To solve the early-game boredom problem without a more complex difficulty modification scheme, games should include optional challenges the player can take on that will make the game harder, but give them a higher score in return. If a game includes enough of these optional challenges, the early-game boredom problems is solved, since in the parts of the game that aren’t hard enough to interest the player, they will seek the extra rewards to get more points while simultaneously making the game harder, and thus more interesting. I call these rewards “optional-challenge rewards,” or OCRs, and I believe that including enough of these is the key to varying the difficulty of a game by modifying a single variable.

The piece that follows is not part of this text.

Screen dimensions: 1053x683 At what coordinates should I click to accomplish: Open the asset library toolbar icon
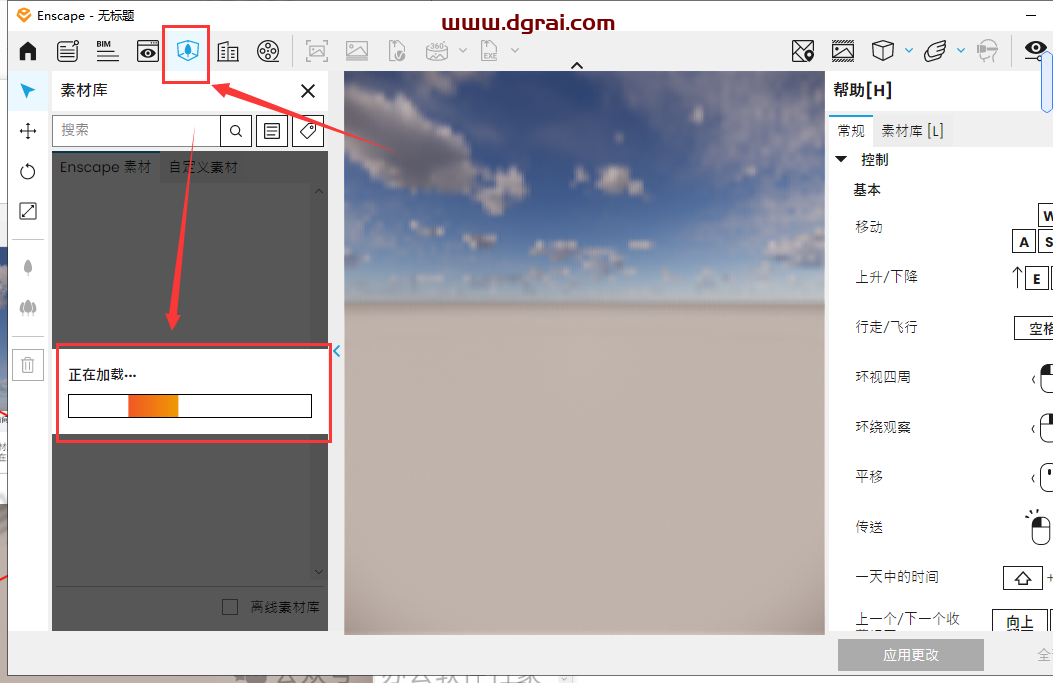187,51
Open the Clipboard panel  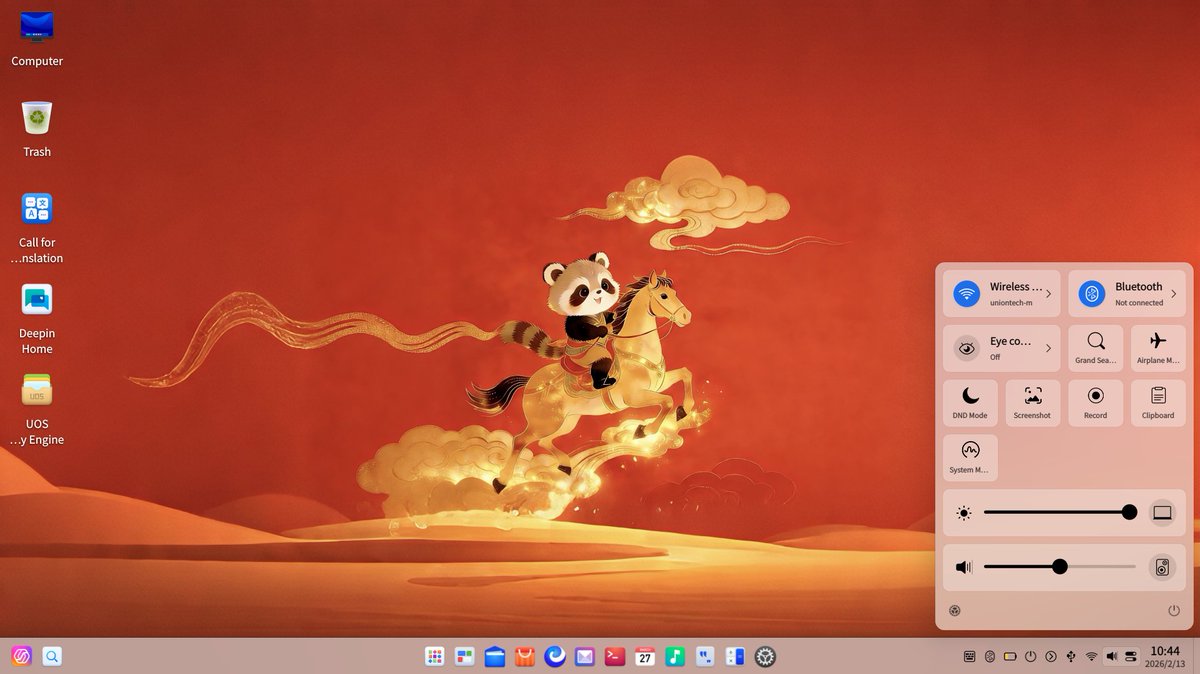pos(1157,402)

There are many ways to implement ORCs, and I will list a few possible examples here:

It’s also possible to have OCRs that don’t immediately give the player points, but instead make it easier for them to get points in the future. For example, imagine that in the early the player can choose to spend effort gathering a resource that won’t immediately benefit them, but that will allow them to get more points once they get to the late game. If you take into account optional-challenge rewards, the indefinitely-scaling-match-length problem is rather easy to solve: just put a limit on how long the game can last. Normally this would put a hard cap on how many points the player can get, since in many high score games the amount of points the player has is mostly determined by how far they get in the game. However, in a game with enough OCRs, the player’s score isn’t determined by how long they survive, but by how many points they are able to get in each moment of the game.

An example of this would be to have a game which always lasts the same amount of time, say 5 minutes. There is no concept of “death,” the game just ends once those five minutes are up. Here, the question of “how long does the player survive” isn’t even a consideration, instead the question is “how much value is the player able to squeeze out of the time that they are given.” However, games don’t necessarily need to go as far as having a completely static match length. A game can also just have a difficulty curve that becomes very steep at some point in the game, such that its implausible for the player to survive for an indefinite amount of time.

The Par Format with a Binary Outcome

Some people, for one reason or another, believe that games need to have a binary win/loss condition at the end instead of simply giving the player a score. This isn’t a view that I agree with, but it is a view I respect, and for people who hold that view I would like to present a slightly modified version of the par format that works for a game with a binary win/loss outcome.

Under a binary outcome, the par system would work mostly the same, except that when the player reaches par, the game ends and they are presented either a victory or loss depending on whether or not they reached par. The other difference is in the way the par is modified between matches, instead of having the par tend towards the player’s average, the par needs to increase when the player wins, and decrease when they lose.

Other than that, I think the par format is mostly the same for a binary outcome as it is for a score outcome. To modify the game’s difficulty with a single variable and avoid indefinitely-scaling match lengths, the inclusion of optional-challenge rewards is still just as important as it is for a score-based game.


Difficulty modification in games can be improved by lowering the number of variables changed between ranks, to prevent the destruction of strategic information and minimize the number of new rules the player has to learn, and increasing the number of ranks to make the transition between them smoother and prevent rank oscillation. Taking these two ideas to their extreme, we can have a single number, the “par,” used to modify difficulty, that is the both the only thing that is modified between and the representation of the rank itself.

To avoid the problem of the early game being boringly easy and the problem of having the length of matches scale indefinitely as the player gets better at the game, a game must include “optional-challenge rewards,” challenges that aren’t strictly necessary to success, but provide a point bonus if the player chooses to take them, at the expense of making the game harder.